Drought conditions have prompted The U.S. Department of Agriculture (USDA) to declare 37 Kansas counties as primary natural disaster areas and qualify for Federal assistance.
The counties are Cheyenne, Graham, Lane, Phillips, Sherman, Clark, Grant, Logan, Rawlins, Stanton, Comanche, Gray, Meade, Rooks, Stevens, Decatur, Greeley, Morton, Rush, Thomas, Ellis, Hamilton, Ness, Scott, Trego, Finney, Haskell, Norton, Seward, Wallace, Ford, Hodgeman, Pawnee, Sheridan, Wichita, Gove and Kearny.
“Our hearts go out to those Kansas farmers and ranchers affected by recent natural disasters,” said Agriculture Secretary Tom Vilsack. “President Obama and I are committed to ensuring that agriculture remains a bright spot in our nation’s economy by sustaining the successes of America’s farmers, ranchers, and rural communities through these difficult times. We’re also telling Kansas producers that USDA stands with you and your communities when severe weather and natural disasters threaten to disrupt your livelihood.”
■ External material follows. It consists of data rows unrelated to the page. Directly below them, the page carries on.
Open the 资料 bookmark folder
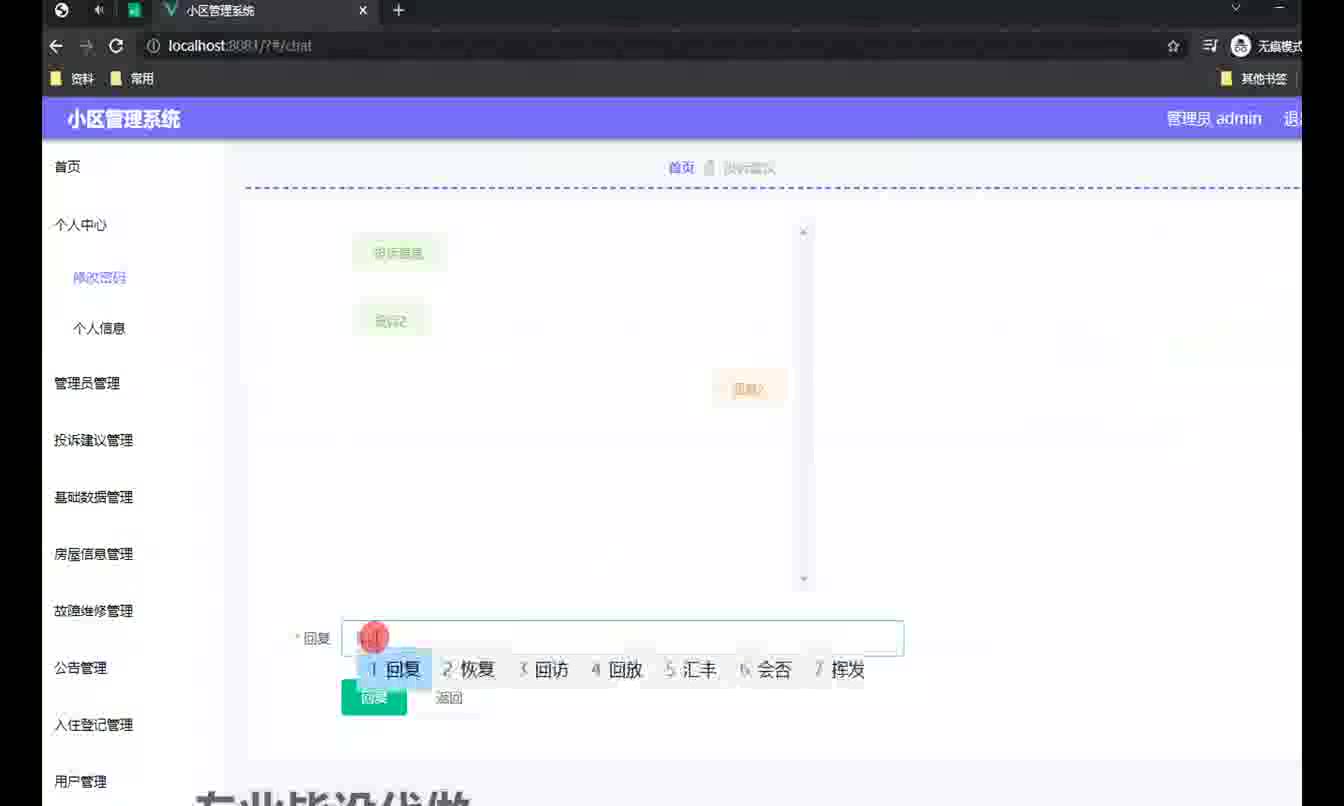Image resolution: width=1344 pixels, height=806 pixels. pos(72,79)
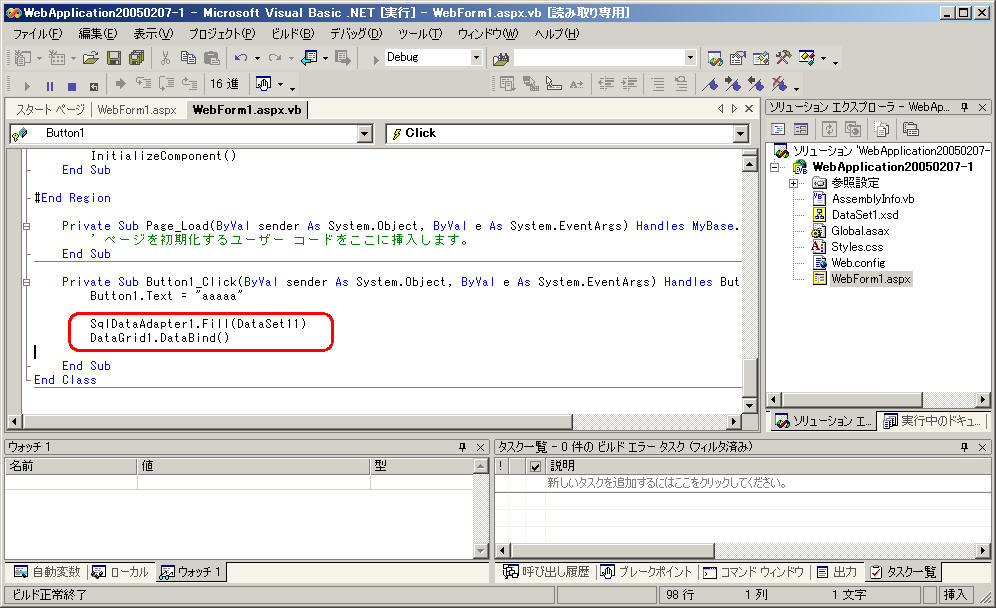
Task: Click the Save icon in the toolbar
Action: point(114,58)
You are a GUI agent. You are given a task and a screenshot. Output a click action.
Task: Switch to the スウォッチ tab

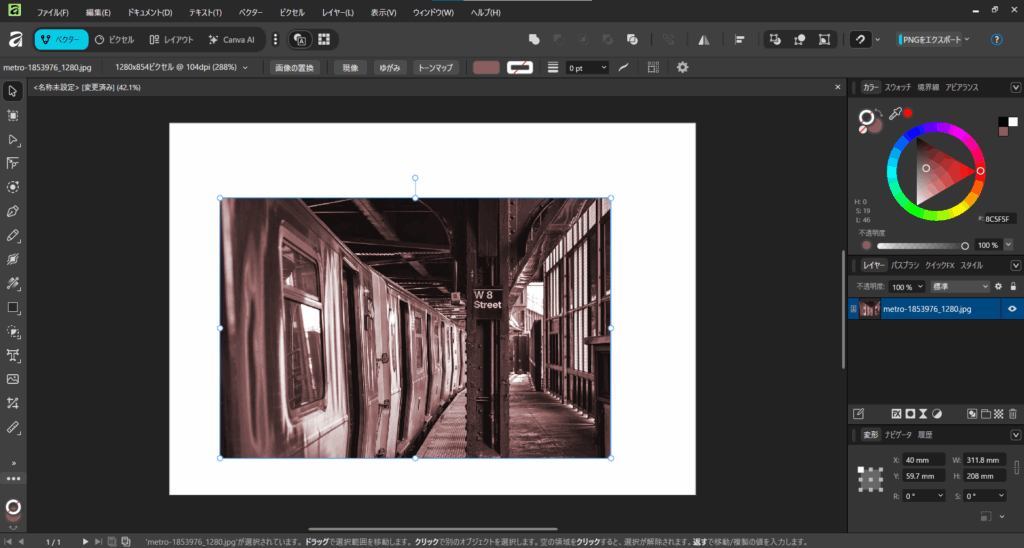[900, 87]
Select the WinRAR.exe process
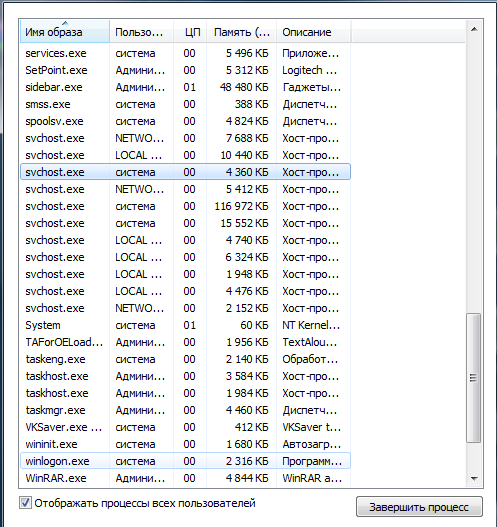 (x=185, y=478)
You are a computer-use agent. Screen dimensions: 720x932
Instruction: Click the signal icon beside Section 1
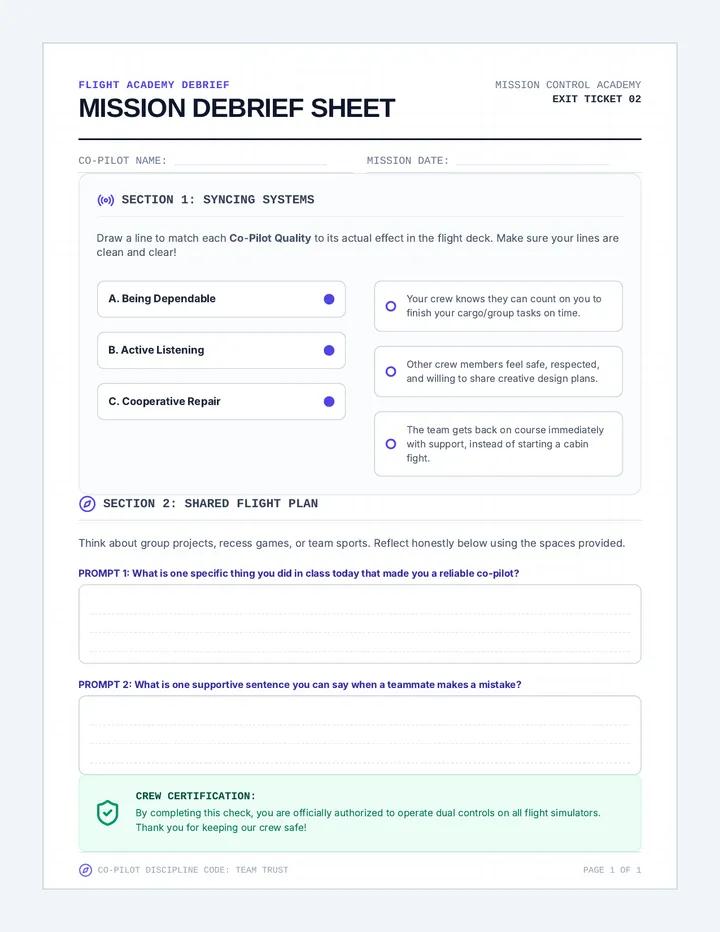tap(106, 200)
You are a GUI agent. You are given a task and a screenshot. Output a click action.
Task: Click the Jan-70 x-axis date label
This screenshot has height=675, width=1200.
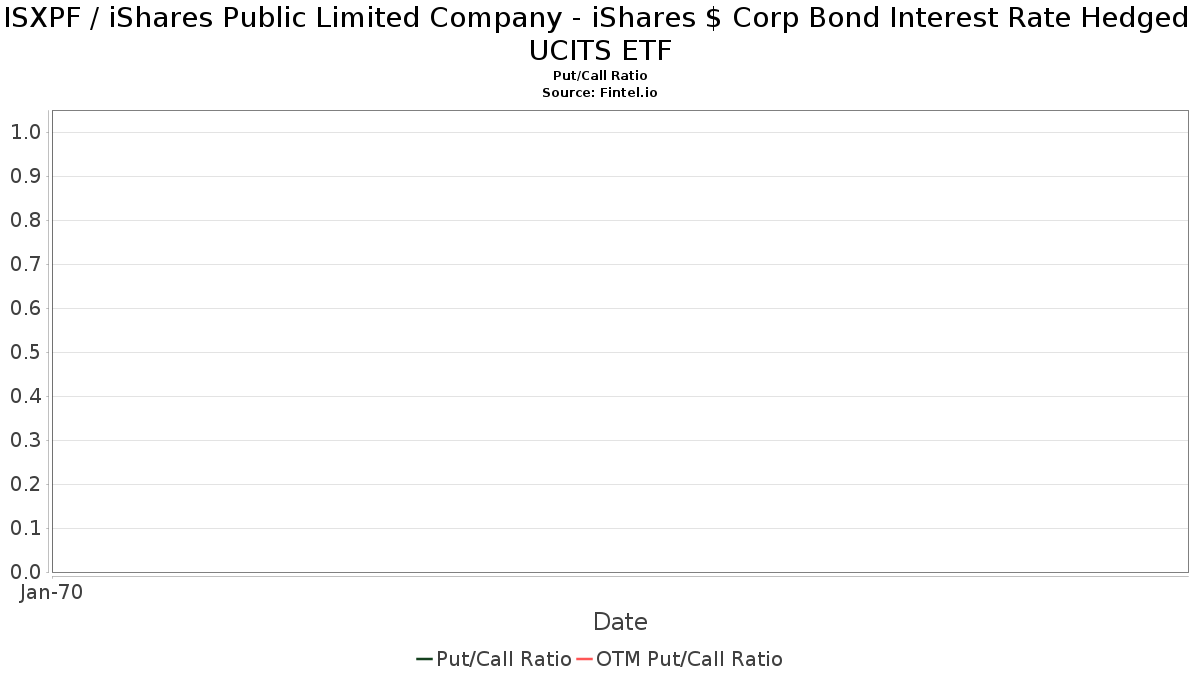(x=52, y=592)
Farmers and ranchers in Barber, Edwards, Osborne, Smith, Barton, Kiowa, Russell, Stafford in Kansas also qualify for natural disaster assistance because their counties are contiguous.
Farmers and ranchers in the following counties in Colorado, Nebraska and Oklahoma also qualify for natural disaster assistance because their counties are contiguous.
Those counties are:Colorado: Baca, Kiowa, Prowers, Cheyenne, Kit Carson, Yuma, Nebraska: Dundy, Furnas, Hitchcock, Franklin, Harlan, Red WillowOklahoma: Beaver, Cimarron, Harper, Texas, Woods
These counties were designated natural disaster areas on Jan. 15, 2014, making all qualified and eligible farm operators in the designated areas eligible for low interest emergency (EM) loans from USDA’s Farm Service Agency (FSA). Farmers in eligible counties have eight months starting January 15th to apply for loans to help cover part of their actual losses. FSA offers a variety of programs, in addition to the EM loan program, to help eligible farmers recover from adversity.
Assistance to producers impacted by the drought included:
Extended emergency grazing on Conservation Reserve Program (CRP) acres, freeing up 2.8 million acres and $200 million in forage and feed for ranchers during a challenging time.
Purchase of $170 million of pork, lamb, chicken, and catfish for federal food nutrition assistance programs, including food banks, to help relieve pressure on American livestock producers and bring the nation's meat supply in line with demand.
Reduced the emergency loan rate, from 3.75 percent to 2.875 percent and making emergency loans available earlier in the season.Allowing haying or grazing of cover crops without impacting the insurability of planted 2013 spring crops.
USDA working with crop insurance companies to provide flexibility to farmers, and one-third of all policyholders took advantage of the extended payment period.
Authorize $16 million in existing funds from the Wildlife Habitat Incentive Program (WHIP) and Environmental Quality Incentives Program (EQIP) to target states experiencing exceptional and extreme drought.
Transfer $14 million in unobligated program funds into the Emergency Conservation Program (ECP) to help farmers and ranchers rehabilitate farmland damaged by natural disasters and for carrying out emergency water conservation measures in periods of severe drought.
Authorize haying and grazing of Wetlands Reserve Program (WRP) easement areas in drought-affected areas where haying and grazing is consistent with conservation of wildlife habitat and wetlands.Lower the penalty on CRP acres used for emergency haying or grazing, from 25 percent to 10 percent in 2012.
Simplify the Secretarial disaster designation process and reduced the time it takes to designate counties affected by disasters by 40 percent.